When you integrate AWS Control Tower with Okta, you must choose one of the following options:
- Manually create AWS Identity and Access Management (IAM) roles on every AWS Control Tower managed account, including new accounts provisioned by Account Factory
- Use the SCIM capability in AWS SSO to automatically synchronize users and roles between Okta and AWS, providing administrators with a single location to manage users and permissions.
This solution uses the SCIM option.
In this solution, you create an Okta application to manage the identity federation between Okta and AWS Control Tower. You manage users and groups inside Okta, and that access is replicated into AWS SSO via SCIM. A second application inside Okta automates provisioning of users and groups from Okta to AWS SSO. AWS SSO handles the mapping between groups and permissions sets and accounts. These mappings require eventual modifications as you create accounts or define new permission sets.
The following image shows the solution architecture.
- Users authenticate against Okta.
- Users log on to AWS SSO upon successful authentication with Okta.
- Users now can assume roles to perform tasks within their AWS environment using Security Assertion Markup Language (SAML), which is managed by AWS SSO.
Authenticated users are managed and validated by Okta with their usernames and groups pushed to AWS SSO via SCIM. Refer to the following diagram.
- An AWS Control Tower environment. Follow this Getting Started with AWS Control Tower guide to set up one if needed.
Complete the following steps to integrate Okta and AWS Control Tower with automatic user provisioning.
- Subscribe to Okta in AWS Marketplace.
- Create the Okta SAML application (login flow) and connect it with AWS SSO for identity federation.
- Create the Okta SCIM application (SCIM synchronization flow).
- Create and map Okta groups to permission sets.
Step 1: Subscribe to Okta in AWS Marketplace
Step 2: Create the Okta SAML application and connect it with AWS SSO
A. Configure AWS SSO to use Okta as an external identity provider
For more information, see Connect to Your External Identity Provider in the AWS Single Sign-On User Guide. To configure AWS SSO to use Okta as an external identity provider, do the following:
- Sign in to the AWS Management Console and navigate to the AWS SSO service.
- On the left pane of AWS SSO console, choose Settings.

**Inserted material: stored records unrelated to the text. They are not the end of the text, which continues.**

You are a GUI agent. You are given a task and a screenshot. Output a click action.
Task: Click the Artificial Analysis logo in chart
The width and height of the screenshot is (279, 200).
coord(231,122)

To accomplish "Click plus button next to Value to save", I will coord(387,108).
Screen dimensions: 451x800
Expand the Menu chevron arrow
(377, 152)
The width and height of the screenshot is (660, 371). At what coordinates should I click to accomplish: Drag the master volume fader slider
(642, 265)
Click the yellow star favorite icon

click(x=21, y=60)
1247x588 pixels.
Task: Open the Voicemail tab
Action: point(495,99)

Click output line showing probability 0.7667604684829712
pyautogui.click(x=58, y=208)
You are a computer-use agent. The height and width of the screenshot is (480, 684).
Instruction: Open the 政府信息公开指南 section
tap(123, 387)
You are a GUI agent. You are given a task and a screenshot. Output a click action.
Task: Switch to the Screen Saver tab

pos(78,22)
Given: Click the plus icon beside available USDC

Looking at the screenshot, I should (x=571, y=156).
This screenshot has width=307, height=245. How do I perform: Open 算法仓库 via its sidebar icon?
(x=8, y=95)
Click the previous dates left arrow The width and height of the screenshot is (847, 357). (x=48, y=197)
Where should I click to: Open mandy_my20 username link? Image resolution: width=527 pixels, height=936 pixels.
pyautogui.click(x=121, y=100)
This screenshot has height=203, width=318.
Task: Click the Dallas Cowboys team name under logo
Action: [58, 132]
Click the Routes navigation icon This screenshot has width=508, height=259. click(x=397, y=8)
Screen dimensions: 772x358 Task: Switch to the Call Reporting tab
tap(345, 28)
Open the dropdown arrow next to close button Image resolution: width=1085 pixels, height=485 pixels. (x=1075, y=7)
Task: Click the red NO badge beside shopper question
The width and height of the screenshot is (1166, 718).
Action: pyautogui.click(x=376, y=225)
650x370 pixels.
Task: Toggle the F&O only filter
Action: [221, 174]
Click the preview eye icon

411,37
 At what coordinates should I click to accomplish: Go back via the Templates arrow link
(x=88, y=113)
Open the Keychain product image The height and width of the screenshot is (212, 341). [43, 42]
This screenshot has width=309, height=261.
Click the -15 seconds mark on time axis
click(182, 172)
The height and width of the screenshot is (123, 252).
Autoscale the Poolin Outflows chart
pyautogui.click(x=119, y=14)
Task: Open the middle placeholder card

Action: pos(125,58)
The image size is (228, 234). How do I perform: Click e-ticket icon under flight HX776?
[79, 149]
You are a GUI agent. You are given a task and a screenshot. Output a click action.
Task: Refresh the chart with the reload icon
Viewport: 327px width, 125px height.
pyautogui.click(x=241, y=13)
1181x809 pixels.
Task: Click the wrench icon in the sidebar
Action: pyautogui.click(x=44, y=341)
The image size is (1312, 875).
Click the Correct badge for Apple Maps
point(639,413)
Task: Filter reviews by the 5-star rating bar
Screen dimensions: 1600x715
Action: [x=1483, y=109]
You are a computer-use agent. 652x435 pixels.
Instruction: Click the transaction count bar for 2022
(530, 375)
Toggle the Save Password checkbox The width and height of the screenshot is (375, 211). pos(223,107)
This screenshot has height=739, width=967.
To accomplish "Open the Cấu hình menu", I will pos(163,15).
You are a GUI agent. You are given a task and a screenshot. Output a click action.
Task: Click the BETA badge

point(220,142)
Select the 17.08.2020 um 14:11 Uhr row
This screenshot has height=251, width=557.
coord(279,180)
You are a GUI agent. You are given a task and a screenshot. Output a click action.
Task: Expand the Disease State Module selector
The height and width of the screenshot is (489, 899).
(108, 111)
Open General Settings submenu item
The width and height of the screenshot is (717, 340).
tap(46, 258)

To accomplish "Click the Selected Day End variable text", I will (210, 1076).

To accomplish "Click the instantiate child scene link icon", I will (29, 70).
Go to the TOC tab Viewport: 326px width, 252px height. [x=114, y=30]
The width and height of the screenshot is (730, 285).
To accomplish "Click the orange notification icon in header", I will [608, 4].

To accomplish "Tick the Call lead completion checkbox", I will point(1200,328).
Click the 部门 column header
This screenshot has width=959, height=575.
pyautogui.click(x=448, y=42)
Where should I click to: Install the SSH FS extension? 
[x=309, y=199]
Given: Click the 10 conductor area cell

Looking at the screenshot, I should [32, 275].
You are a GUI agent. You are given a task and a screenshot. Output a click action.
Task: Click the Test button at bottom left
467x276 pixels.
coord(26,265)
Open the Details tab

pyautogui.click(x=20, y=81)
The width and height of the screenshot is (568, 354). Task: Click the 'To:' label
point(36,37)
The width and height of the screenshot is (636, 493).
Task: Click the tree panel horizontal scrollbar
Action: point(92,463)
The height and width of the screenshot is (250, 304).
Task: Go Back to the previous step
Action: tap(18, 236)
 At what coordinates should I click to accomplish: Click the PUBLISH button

- On the Settings page, in Identity Source, choose Change.
- Select External Identity Provider.
- In Service provider metadata, choose Show individual metadata values.
- Open a browser tab to access the Okta console. Keep the AWS SSO console tab open.
B. Create an Okta application to connect with AWS SSO
You might see existing applications for AWS in the Okta gallery, but these tend to be for authenticating directly into individual AWS accounts. For this solution, you need to create your own application to connect to AWS SSO.
- Log in to the Okta console. If the top of the screen shows Developer Console, change it to Classic UI. In the toolbar, choose Applications and then Applications. Choose Add Application.
- Choose Create New App. For Platform drop-down menu, choose Web. For Sign on method, select SAML 2.0. Choose Create. Specify a name for the application (for example, AWS SSO) and choose Next.
- Copy and paste the following fields from the AWS SSO console browser tab:
- Single sign on URL: AWS SSO ACS URL
- Audience URI (SP Entity ID): AWS SSO Issuer URL
- Name ID format: EmailAddress
- Leave other parameters at default
- Choose Next. Select I’m a software vendor. I’d like to integrate my app with Okta and choose Finish. In the toolbar, choose Applications and then the created application (AWS SSO). Choose the Sign On sub-tab.
- Choose Identity Provider metadata, the browser will open a new tab with the XML data. Save the XML that it displays as okta-idp.xml on your computer and close the browser tab that displays the metadata.
- On the Okta console, choose Back to Applications or choose Applications on the toolbar.
C. Upload the metadata
To complete the configuration of Okta as the external identity provider, upload the metadata of the Okta identity provider to AWS SSO.
- Switch to the AWS SSO console browser tab you opened in step 2.A.1.
- Choose Browse and select the okta-idp.xml document that you saved from step 2.B.5.
- In the Identity Source section, in the Identity Source row, choose Change.
- Choose Next: Review.
- Review the information provided.
- In the field at the bottom, enter CONFIRM.
- Choose Change Identity source. After the reconfiguration has completed, choose Return to settings.
Now Okta and AWS SSO are integrated, but there are no permissions mapped.
Step 3: Create the Okta SCIM application
A. Enable SCIM to synchronize users and groups from Okta into AWS SSO
For more information, see Automatic Provisioning in the AWS Single Sign-On User Guide.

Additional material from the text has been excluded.